## Exercise
Please state how many lines in the items below contain the word "icon". Reply with the number alone.

## Start Working data

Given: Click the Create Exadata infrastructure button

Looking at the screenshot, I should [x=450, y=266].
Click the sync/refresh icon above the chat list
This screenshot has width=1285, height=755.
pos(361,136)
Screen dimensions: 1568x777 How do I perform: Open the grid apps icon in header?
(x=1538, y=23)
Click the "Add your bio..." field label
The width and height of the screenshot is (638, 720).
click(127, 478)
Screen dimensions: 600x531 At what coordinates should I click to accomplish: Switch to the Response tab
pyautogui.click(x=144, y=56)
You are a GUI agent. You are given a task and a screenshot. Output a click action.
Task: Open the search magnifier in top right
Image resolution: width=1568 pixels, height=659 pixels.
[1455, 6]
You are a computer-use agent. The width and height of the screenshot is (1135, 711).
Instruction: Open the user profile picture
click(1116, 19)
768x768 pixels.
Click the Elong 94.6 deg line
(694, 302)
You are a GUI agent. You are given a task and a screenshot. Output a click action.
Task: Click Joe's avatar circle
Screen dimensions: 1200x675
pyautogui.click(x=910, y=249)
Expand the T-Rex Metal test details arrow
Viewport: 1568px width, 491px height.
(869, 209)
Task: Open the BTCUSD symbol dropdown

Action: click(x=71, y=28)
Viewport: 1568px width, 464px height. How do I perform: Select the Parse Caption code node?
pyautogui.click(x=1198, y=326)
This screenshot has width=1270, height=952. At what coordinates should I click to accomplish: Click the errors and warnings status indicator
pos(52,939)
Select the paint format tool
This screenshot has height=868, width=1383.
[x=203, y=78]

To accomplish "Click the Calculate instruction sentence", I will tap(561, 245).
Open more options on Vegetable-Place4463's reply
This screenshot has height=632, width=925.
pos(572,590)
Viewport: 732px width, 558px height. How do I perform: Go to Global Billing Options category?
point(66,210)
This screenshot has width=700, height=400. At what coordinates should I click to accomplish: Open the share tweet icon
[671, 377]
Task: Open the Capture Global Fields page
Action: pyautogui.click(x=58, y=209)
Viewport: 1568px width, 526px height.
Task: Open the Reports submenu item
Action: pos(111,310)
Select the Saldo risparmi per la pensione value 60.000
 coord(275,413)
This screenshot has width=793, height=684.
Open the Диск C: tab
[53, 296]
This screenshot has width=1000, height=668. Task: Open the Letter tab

## End Working data

## Full solution
3